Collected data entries
○ ○ ○ ○
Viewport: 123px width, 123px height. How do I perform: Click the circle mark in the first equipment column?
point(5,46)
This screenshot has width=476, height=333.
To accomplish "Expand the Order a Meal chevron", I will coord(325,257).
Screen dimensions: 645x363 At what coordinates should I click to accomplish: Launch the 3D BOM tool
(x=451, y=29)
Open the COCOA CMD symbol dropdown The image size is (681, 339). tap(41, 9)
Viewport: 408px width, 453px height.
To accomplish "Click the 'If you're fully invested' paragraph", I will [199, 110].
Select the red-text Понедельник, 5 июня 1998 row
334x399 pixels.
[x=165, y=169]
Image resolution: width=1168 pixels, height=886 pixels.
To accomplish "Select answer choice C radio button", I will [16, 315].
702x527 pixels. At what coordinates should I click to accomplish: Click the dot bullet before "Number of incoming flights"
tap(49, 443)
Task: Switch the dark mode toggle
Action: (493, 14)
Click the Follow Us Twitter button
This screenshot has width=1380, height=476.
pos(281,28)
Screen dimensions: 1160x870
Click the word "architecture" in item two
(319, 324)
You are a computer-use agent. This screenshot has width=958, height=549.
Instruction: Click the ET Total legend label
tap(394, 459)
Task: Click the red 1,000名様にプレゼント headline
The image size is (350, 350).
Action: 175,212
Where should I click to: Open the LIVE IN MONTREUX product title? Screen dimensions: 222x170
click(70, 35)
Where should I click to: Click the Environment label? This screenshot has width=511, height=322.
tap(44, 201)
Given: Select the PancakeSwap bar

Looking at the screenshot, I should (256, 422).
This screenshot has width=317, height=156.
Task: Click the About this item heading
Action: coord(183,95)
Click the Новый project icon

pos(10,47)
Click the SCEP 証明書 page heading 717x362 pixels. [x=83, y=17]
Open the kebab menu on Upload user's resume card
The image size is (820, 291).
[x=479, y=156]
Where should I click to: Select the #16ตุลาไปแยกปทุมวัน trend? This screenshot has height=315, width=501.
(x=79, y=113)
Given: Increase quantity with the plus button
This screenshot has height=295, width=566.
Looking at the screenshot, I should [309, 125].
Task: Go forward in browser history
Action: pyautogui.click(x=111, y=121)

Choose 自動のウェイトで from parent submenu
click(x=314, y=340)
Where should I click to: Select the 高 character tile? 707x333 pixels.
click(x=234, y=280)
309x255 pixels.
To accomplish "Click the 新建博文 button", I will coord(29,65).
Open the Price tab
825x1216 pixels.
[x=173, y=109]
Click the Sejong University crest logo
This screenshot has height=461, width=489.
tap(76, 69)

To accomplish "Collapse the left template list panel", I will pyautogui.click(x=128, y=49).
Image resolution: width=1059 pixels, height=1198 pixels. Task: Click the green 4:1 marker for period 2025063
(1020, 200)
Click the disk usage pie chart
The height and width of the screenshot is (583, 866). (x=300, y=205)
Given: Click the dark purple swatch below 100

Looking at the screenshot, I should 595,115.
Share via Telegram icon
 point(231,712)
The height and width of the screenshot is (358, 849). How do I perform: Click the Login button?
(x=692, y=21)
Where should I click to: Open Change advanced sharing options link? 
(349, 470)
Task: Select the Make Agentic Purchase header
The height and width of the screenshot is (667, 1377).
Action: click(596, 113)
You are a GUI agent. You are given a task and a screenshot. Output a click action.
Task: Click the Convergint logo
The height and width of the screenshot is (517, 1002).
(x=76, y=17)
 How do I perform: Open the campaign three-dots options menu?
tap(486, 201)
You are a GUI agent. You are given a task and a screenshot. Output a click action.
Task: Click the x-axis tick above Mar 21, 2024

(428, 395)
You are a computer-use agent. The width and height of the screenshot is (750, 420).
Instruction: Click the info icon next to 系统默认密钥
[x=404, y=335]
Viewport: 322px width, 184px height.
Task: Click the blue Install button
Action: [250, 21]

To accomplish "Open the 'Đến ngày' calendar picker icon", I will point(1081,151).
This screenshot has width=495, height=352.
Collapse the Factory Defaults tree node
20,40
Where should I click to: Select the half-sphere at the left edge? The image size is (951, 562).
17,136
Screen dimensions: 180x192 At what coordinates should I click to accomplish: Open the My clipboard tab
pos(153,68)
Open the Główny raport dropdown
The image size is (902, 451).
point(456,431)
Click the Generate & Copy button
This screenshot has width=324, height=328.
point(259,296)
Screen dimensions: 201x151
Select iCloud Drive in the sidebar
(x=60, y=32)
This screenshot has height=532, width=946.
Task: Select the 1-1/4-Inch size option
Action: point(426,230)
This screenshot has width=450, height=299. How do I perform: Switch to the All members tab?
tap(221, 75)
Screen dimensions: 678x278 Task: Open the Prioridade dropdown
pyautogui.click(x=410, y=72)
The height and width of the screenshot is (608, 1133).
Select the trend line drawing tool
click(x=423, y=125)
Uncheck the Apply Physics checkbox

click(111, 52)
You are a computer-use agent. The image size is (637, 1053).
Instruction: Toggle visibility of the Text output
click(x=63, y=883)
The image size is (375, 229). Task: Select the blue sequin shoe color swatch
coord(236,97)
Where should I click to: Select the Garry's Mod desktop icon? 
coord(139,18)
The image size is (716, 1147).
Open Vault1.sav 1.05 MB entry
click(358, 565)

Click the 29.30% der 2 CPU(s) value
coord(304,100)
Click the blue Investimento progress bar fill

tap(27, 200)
○ ○ ○ ○
How to complete this task
A verbatim copy of all the entries above is requested.

Response to the task
Viewport: 123px width, 123px height. How do I perform: Click the circle mark in the first equipment column?
point(5,46)
This screenshot has width=476, height=333.
To accomplish "Expand the Order a Meal chevron", I will coord(325,257).
Screen dimensions: 645x363 At what coordinates should I click to accomplish: Launch the 3D BOM tool
(x=451, y=29)
Open the COCOA CMD symbol dropdown The image size is (681, 339). tap(41, 9)
Viewport: 408px width, 453px height.
To accomplish "Click the 'If you're fully invested' paragraph", I will [199, 110].
Select the red-text Понедельник, 5 июня 1998 row
334x399 pixels.
[x=165, y=169]
Image resolution: width=1168 pixels, height=886 pixels.
To accomplish "Select answer choice C radio button", I will [16, 315].
702x527 pixels. At what coordinates should I click to accomplish: Click the dot bullet before "Number of incoming flights"
tap(49, 443)
Task: Switch the dark mode toggle
Action: (493, 14)
Click the Follow Us Twitter button
This screenshot has width=1380, height=476.
pos(281,28)
Screen dimensions: 1160x870
Click the word "architecture" in item two
(319, 324)
You are a computer-use agent. This screenshot has width=958, height=549.
Instruction: Click the ET Total legend label
tap(394, 459)
Task: Click the red 1,000名様にプレゼント headline
The image size is (350, 350).
Action: 175,212
Where should I click to: Open the LIVE IN MONTREUX product title? Screen dimensions: 222x170
click(70, 35)
Where should I click to: Click the Environment label? This screenshot has width=511, height=322.
tap(44, 201)
Given: Select the PancakeSwap bar

Looking at the screenshot, I should (256, 422).
This screenshot has width=317, height=156.
Task: Click the About this item heading
Action: coord(183,95)
Click the Новый project icon

pos(10,47)
Click the SCEP 証明書 page heading 717x362 pixels. [x=83, y=17]
Open the kebab menu on Upload user's resume card
The image size is (820, 291).
[x=479, y=156]
Where should I click to: Select the #16ตุลาไปแยกปทุมวัน trend? This screenshot has height=315, width=501.
(x=79, y=113)
Given: Increase quantity with the plus button
This screenshot has height=295, width=566.
Looking at the screenshot, I should [309, 125].
Task: Go forward in browser history
Action: pyautogui.click(x=111, y=121)

Choose 自動のウェイトで from parent submenu
click(x=314, y=340)
Where should I click to: Select the 高 character tile? 707x333 pixels.
click(x=234, y=280)
309x255 pixels.
To accomplish "Click the 新建博文 button", I will coord(29,65).
Open the Price tab
825x1216 pixels.
[x=173, y=109]
Click the Sejong University crest logo
This screenshot has height=461, width=489.
tap(76, 69)

To accomplish "Collapse the left template list panel", I will pyautogui.click(x=128, y=49).
Image resolution: width=1059 pixels, height=1198 pixels. Task: Click the green 4:1 marker for period 2025063
(1020, 200)
Click the disk usage pie chart
The height and width of the screenshot is (583, 866). (x=300, y=205)
Given: Click the dark purple swatch below 100

Looking at the screenshot, I should 595,115.
Share via Telegram icon
 point(231,712)
The height and width of the screenshot is (358, 849). How do I perform: Click the Login button?
(x=692, y=21)
Where should I click to: Open Change advanced sharing options link? 
(349, 470)
Task: Select the Make Agentic Purchase header
The height and width of the screenshot is (667, 1377).
Action: click(596, 113)
You are a GUI agent. You are given a task and a screenshot. Output a click action.
Task: Click the Convergint logo
The height and width of the screenshot is (517, 1002).
(x=76, y=17)
 How do I perform: Open the campaign three-dots options menu?
tap(486, 201)
You are a GUI agent. You are given a task and a screenshot. Output a click action.
Task: Click the x-axis tick above Mar 21, 2024

(428, 395)
You are a computer-use agent. The width and height of the screenshot is (750, 420).
Instruction: Click the info icon next to 系统默认密钥
[x=404, y=335]
Viewport: 322px width, 184px height.
Task: Click the blue Install button
Action: [250, 21]

To accomplish "Open the 'Đến ngày' calendar picker icon", I will point(1081,151).
This screenshot has width=495, height=352.
Collapse the Factory Defaults tree node
20,40
Where should I click to: Select the half-sphere at the left edge? The image size is (951, 562).
17,136
Screen dimensions: 180x192 At what coordinates should I click to accomplish: Open the My clipboard tab
pos(153,68)
Open the Główny raport dropdown
The image size is (902, 451).
point(456,431)
Click the Generate & Copy button
This screenshot has width=324, height=328.
point(259,296)
Screen dimensions: 201x151
Select iCloud Drive in the sidebar
(x=60, y=32)
This screenshot has height=532, width=946.
Task: Select the 1-1/4-Inch size option
Action: point(426,230)
This screenshot has width=450, height=299. How do I perform: Switch to the All members tab?
tap(221, 75)
Screen dimensions: 678x278 Task: Open the Prioridade dropdown
pyautogui.click(x=410, y=72)
The height and width of the screenshot is (608, 1133).
Select the trend line drawing tool
click(x=423, y=125)
Uncheck the Apply Physics checkbox

click(111, 52)
You are a computer-use agent. The image size is (637, 1053).
Instruction: Toggle visibility of the Text output
click(x=63, y=883)
The image size is (375, 229). Task: Select the blue sequin shoe color swatch
coord(236,97)
Where should I click to: Select the Garry's Mod desktop icon? 
coord(139,18)
The image size is (716, 1147).
Open Vault1.sav 1.05 MB entry
click(358, 565)

Click the 29.30% der 2 CPU(s) value
coord(304,100)
Click the blue Investimento progress bar fill

tap(27, 200)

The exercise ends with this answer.